Old Calvary Cemetery

Historical marker #1667 commemorates the Old Calvary Cemetery in Marion County. Many of the area's early settlers are buried at this location.

A large number of Kentucky's early settlers came from Virginia and Maryland. Many who came from Virginia were Presbyterians, while those from Maryland were primarily Catholic. Three early settlers, who arrived as early as 1778, were James and John Ray and Henry Prather, who settled in the western part of the county on Prather's Creek. In 1785, the Lancasters and Haydens settled in that section, and several of the Hayden family members moved to near Rolling Fork.

Thomas Hill and Phillip Miles came from Maryland in 1787 and settled north of the town near what is now St. Rose Pike. In about 1790, a colony of emigrants from Maryland settled around Rolling Fork. Among them were Robert Abell, Michael Fagan, John Hayden, Leonard Hamilton, Basil Hayden, Benedict Spalding, Francis Sims, John Wathen, and Raphael Winsatt. Benedict Spalding, Jr., established the town of Lebanon in 1813, and built the first store there. For more than forty years he was the town’s leading merchant. Thanks to his influence, the Louisville and Nashville Railroad built a line to Lebanon.
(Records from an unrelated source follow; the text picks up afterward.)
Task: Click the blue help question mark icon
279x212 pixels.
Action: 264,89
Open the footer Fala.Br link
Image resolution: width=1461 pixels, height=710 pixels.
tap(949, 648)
Among those buried in the Old Calvary Cemetery, later renamed the Holy Name of Mary Cemetery, are several Revolutionary War soldiers who hailed from Maryland. These include John Barton Abell, who died in 1820, Benedict Spalding who died in 1821, and Henry Hudson Wathen, who died in 1851. Another soldier-settler, Samuel Abell, died in 1795 before the Old Calvary Cemetery was created.